As I have done many times before I masked a slight unease by ordering more dishes than is civil. This included a bowl of fried sticky chicken to start , followed by no less than two national culinary marvels. The first was Beef Kare-Kare. This was a stew with a peanut sauce, aubergine and green beans. Though it sounds very much like satay, it was in fact quite different, far less sweet and textured. It was more like a deeply flavoured stir fry, that had been semi-submerged in a rich sauce. The second was Crispy Pata, a deep fried pork shin in a sweet sauce. It had the heft and cloyingly fatty aroma of something that dwells at the bottom of a chicken cottage bargain bucket but was in fact not dissimilar from a German Schweinhaxen. This too came in a sweet sauce.

There is little delicate about the Philippine palate it seems and with my indelicate choices my belt was straining after the main course. But you have to toil when cultural, culinary education is at stake. Halo, Halo I thought, when revisiting the menu, struggling for breath from gluttony. The pleasingly repetitious confection concoction consisted of crushed ice, milk, mixed fruit, jelly beans, jelly and crème caramel: In short a recipe for a sugar rush headache.

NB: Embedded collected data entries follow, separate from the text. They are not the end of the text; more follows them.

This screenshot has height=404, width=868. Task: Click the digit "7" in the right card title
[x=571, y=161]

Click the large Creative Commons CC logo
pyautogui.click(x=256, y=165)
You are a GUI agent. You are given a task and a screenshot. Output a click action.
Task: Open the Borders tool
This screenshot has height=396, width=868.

Instead I opted for a banana fritter and ice cream, less adventurous but less likely to precipitate an asprin purchase on the journey home. Very sweet and pleasing.

I needed a shoe horn or similar to extricate myself from the seat in which I’d set upon the more calorific corners of the vast laminated menu with ill-advised abandon. You may think of eastern food as slight and fragrant. Not in the Philippines. Not a bit of it. It is a cuisine where you have to front up to the challenge of flavours and fulsomeness.